* **Records for this exercise**
************
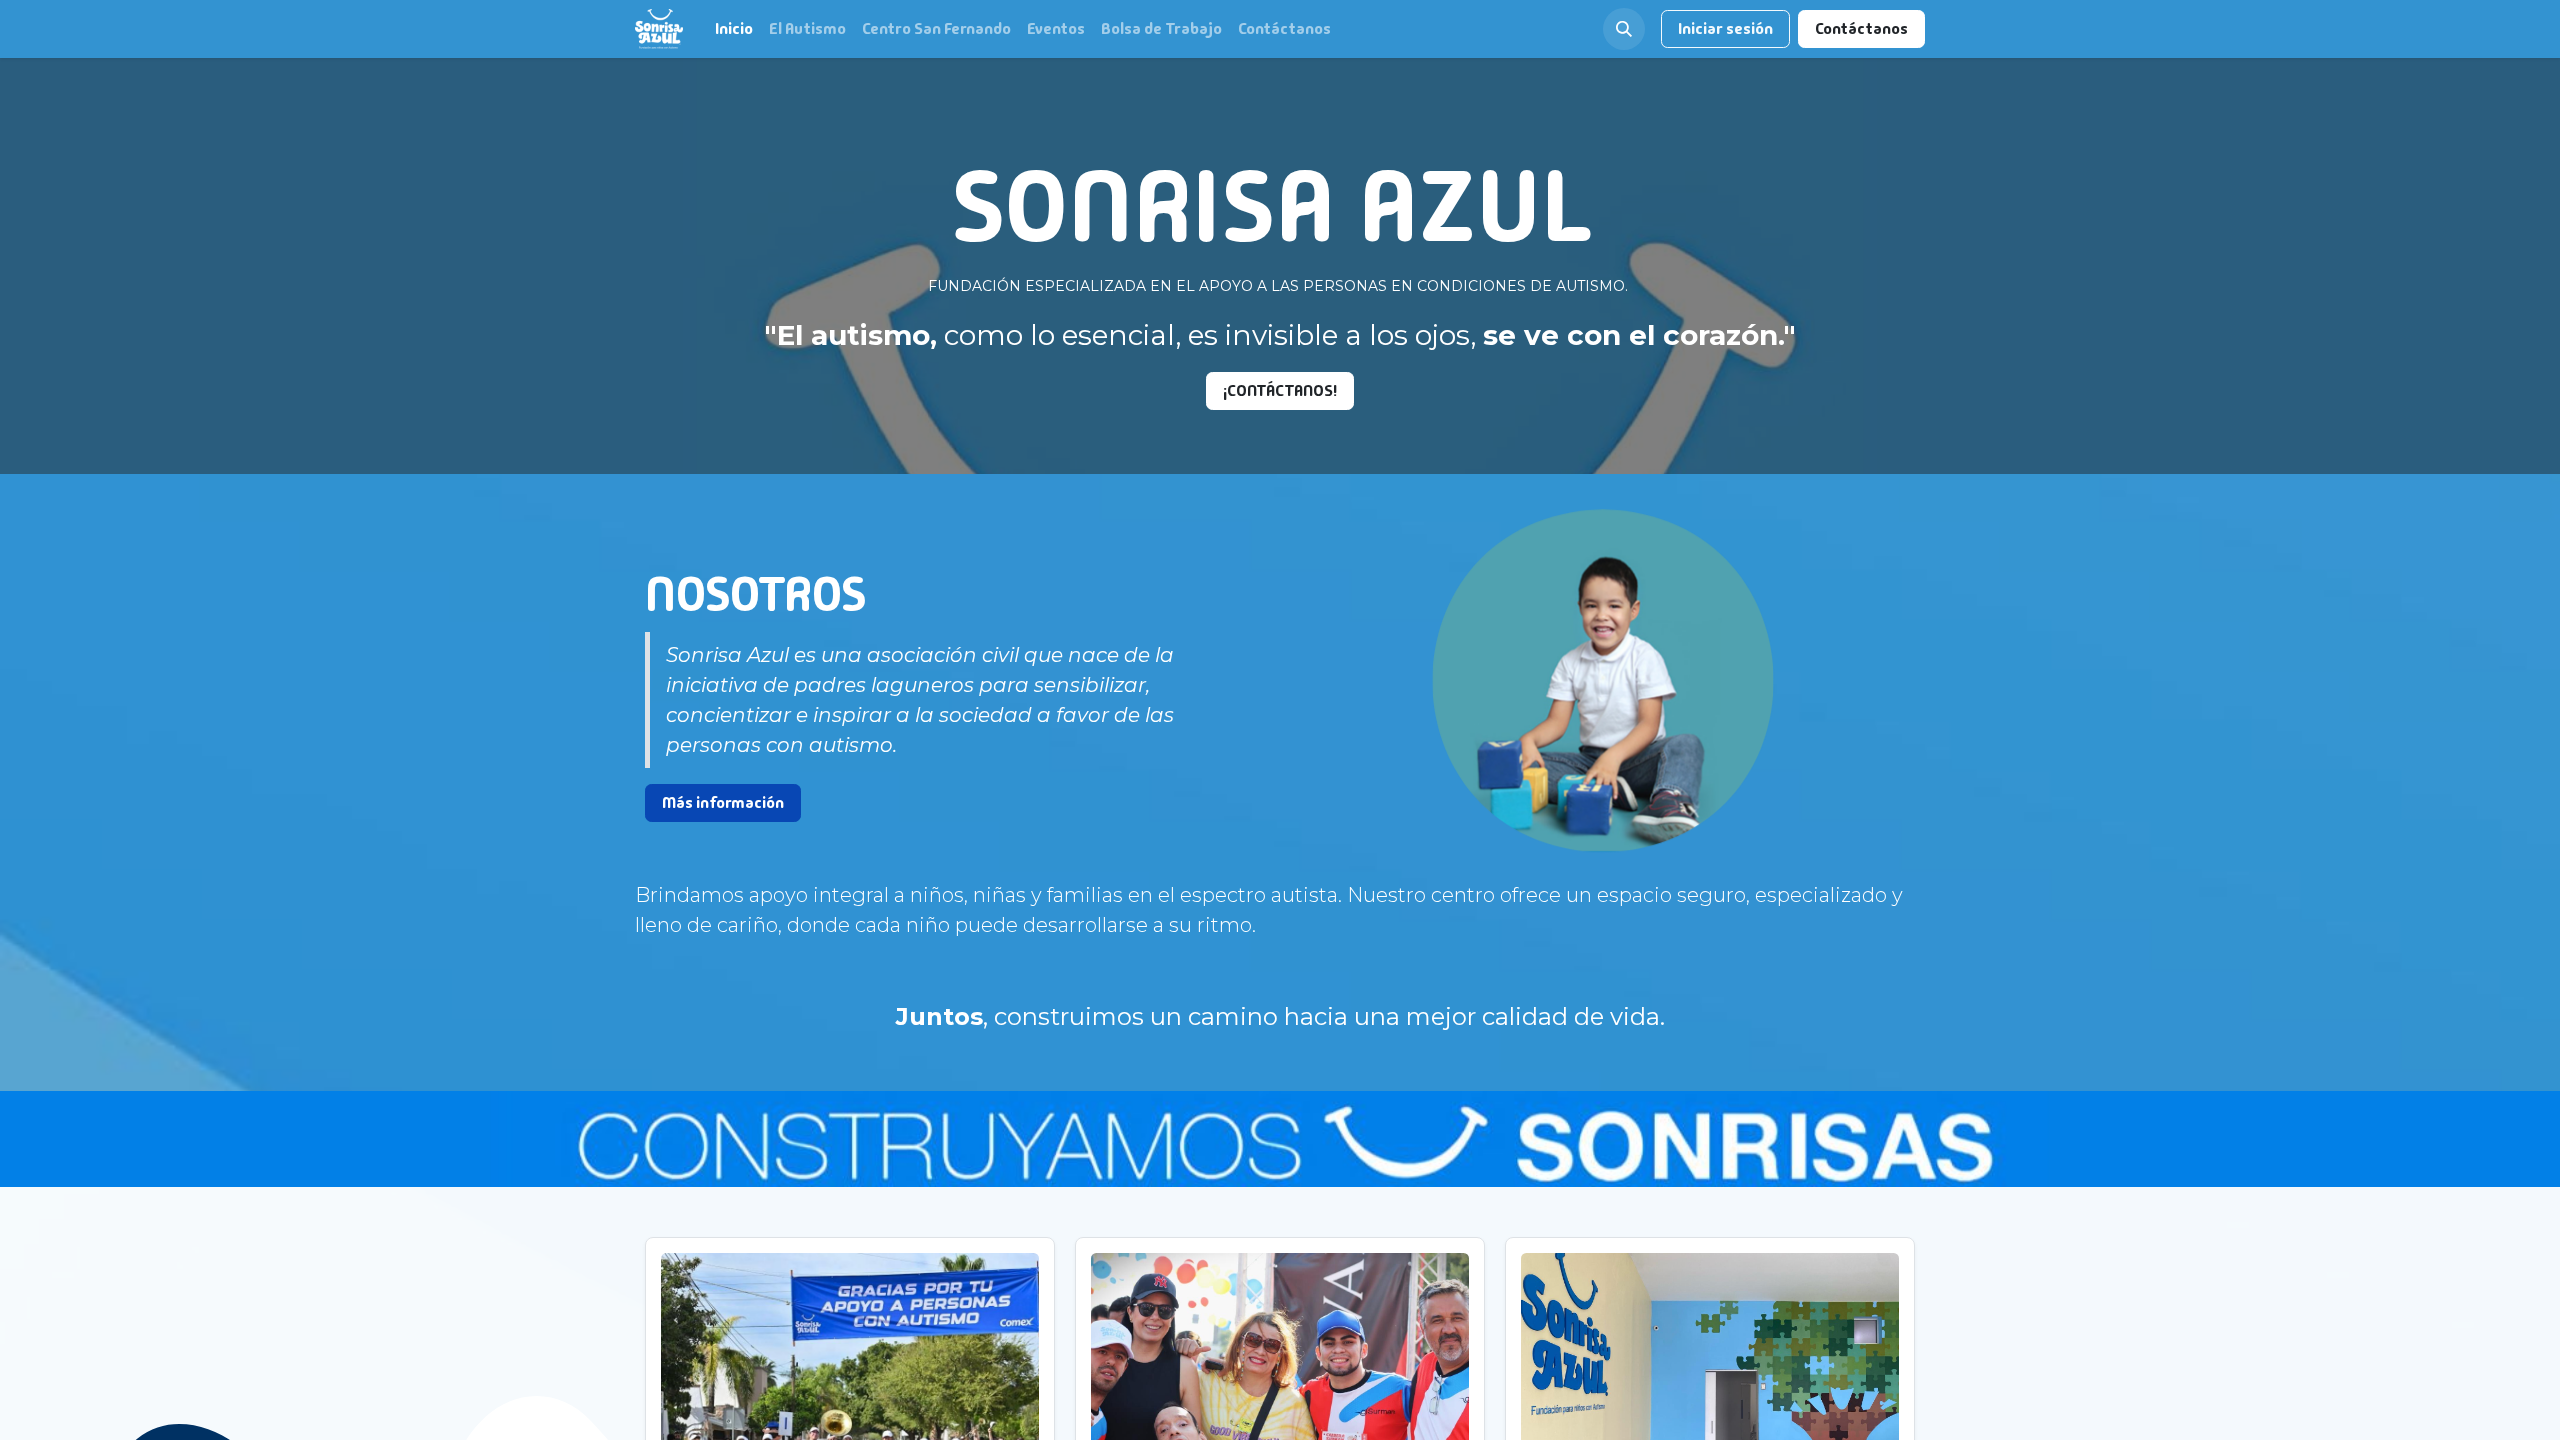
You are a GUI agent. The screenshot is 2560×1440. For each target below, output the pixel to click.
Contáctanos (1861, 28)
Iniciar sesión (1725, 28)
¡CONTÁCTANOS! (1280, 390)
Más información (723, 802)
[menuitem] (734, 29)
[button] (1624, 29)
************
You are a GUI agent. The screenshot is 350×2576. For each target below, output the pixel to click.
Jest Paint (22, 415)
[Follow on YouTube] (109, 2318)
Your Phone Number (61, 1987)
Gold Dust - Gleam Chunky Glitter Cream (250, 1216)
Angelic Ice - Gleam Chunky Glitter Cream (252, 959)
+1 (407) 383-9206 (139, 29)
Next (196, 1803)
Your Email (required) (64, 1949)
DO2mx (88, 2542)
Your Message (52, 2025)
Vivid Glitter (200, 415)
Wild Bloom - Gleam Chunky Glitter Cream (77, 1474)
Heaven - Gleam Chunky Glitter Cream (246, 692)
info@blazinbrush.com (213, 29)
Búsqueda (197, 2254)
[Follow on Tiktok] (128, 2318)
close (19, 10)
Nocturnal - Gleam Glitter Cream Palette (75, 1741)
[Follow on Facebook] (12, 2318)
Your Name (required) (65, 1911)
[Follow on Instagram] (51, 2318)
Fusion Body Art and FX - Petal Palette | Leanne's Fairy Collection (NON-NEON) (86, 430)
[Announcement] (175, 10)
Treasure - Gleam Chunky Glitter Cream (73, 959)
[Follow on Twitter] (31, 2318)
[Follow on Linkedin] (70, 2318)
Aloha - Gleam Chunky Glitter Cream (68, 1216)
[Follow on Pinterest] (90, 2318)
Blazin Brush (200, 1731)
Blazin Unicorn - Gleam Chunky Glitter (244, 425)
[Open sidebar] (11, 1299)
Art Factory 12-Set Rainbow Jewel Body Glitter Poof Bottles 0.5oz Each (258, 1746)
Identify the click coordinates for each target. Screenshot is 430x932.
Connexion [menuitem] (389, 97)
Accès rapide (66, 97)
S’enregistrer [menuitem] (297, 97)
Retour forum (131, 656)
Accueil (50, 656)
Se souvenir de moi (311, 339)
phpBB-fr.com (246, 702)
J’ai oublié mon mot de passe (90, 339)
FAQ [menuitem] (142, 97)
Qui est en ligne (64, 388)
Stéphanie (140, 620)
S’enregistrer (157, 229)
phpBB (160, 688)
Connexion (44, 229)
************
* **Problem details**
Once you find the line with "J’ai oublié mon mot de passe (90, 339)" above, print it and every line after it up to and including the line with "Connexion (44, 229)", exactly as written and nothing else.

* **Result**
J’ai oublié mon mot de passe (90, 339)
FAQ [menuitem] (142, 97)
Qui est en ligne (64, 388)
Stéphanie (140, 620)
S’enregistrer (157, 229)
phpBB (160, 688)
Connexion (44, 229)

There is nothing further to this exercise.